First, the sequence flanking the targeted genes was amplified with Phusion High-Fidelity DNA Polymerase (ThermoFisher Scientific, Waltham, MA), separated in 1% agarose gel and purified with QIAquick Gel Extraction kit (Qiagen, Hilden, Germany). Next, the matching pair of individual flanking fragments will be cycled without primers to hybridize the internal primer tails, followed with amplification of the entire deletion gene product with BP tailing primers. All primers were designed using Geneious Prime software. It is important for the BP tail primers to be present as they are required for cloning downstream. The complete deletion gene products are excised from 1% agarose gel and purified. These fragments are recombined into the entry vector pDONR207 using BP clonase (Invitrogen, Carlsbad, CA). Gentamicin-resistant clones with the correct fragment are combined into the destination vector pMTN1907 using LR clonase (Invitrogen, Carlsbad, CA).

Following this, kanamycin-resistant clones with the correct fragment undergo plasmid DNA purification using the QIAprep Spin Miniprep Kit (Qiagen, Hilden, Germany). The mutant plasmid is then electroporated into E. coli S17-1 cells. Kanamycin resistant colonies are screened by PCR and confirmed colonies are used as the mating donor in a biparental conjugation with the desired construct of PT23. Biparental mating mixtures were plated on KB supplemented with tetracycline and nitrofurantoin. Colonies are screened by PCR and confirmed colonies are incubated overnight in KB broth amended with tetracycline. The overnight cultures are serial-diluted and plated onto KB amended with 5% (wt/vol) sucrose. Mutants retaining the desired deletion are confirmed by tetracycline sensitivity and PCR verified using gene specific primers to harbor a fragment of reduced size compared to the wild-type strain of KLH279.

Pairing knockouts with sensitive target strains: Supernatants from knockouts, KLH297+A & KLH279+B, containing one bacteriocin will be collected and soft agar inhibition test will be performed against the 56 strains of pto to pair the triple KO strains with their respective sensitive counterpart. Due to delays because of the pandemic and the time consumed pursuing the added objective this work is being conducted under a grant obtained from an ARFI-USDA NIFA Predoctoral fellowship and is still ongoing.

RECORDED INFORMATION
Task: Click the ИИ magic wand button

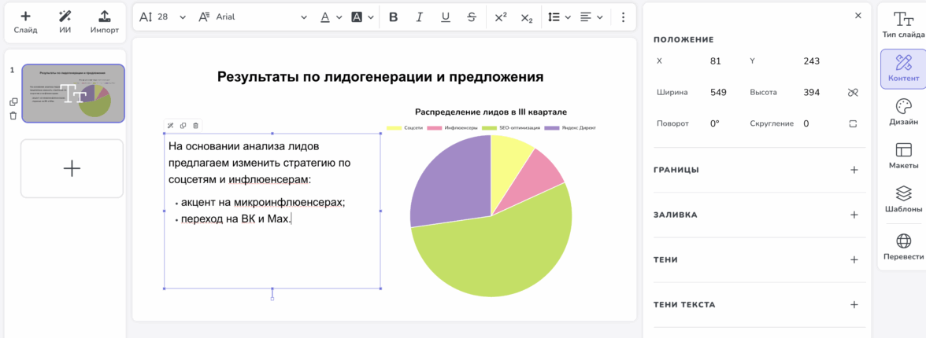Action: click(65, 21)
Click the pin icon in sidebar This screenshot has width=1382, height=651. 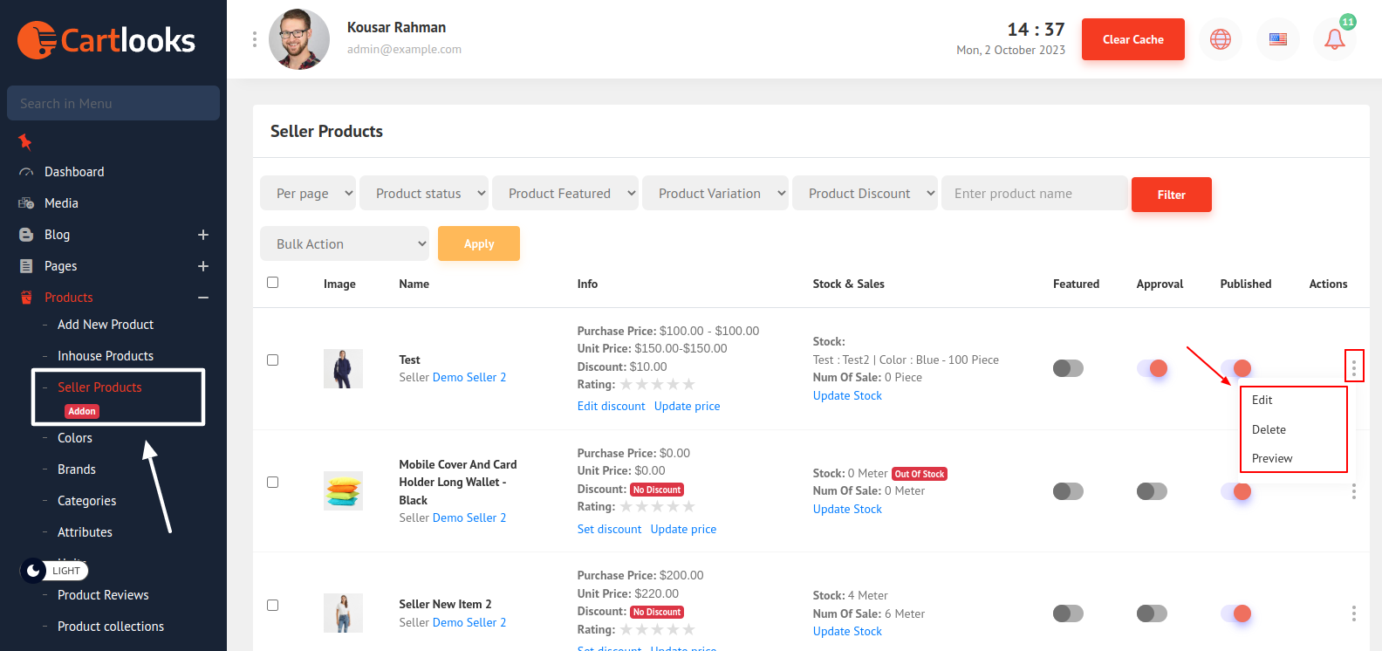point(25,141)
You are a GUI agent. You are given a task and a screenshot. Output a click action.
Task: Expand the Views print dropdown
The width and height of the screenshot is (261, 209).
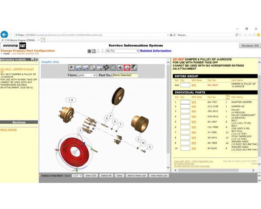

EXERCISE AIM
Return the portion of the text on mutant construction that opens with the words containing "Pairing knockouts with" and closes with "is still ongoing.", copied word for word. The data has no connection to the text on mutant construction.

RESULT
Pairing knockouts with sensitive target strains: Supernatants from knockouts, KLH297+A & KLH279+B, containing one bacteriocin will be collected and soft agar inhibition test will be performed against the 56 strains of pto to pair the triple KO strains with their respective sensitive counterpart. Due to delays because of the pandemic and the time consumed pursuing the added objective this work is being conducted under a grant obtained from an ARFI-USDA NIFA Predoctoral fellowship and is still ongoing.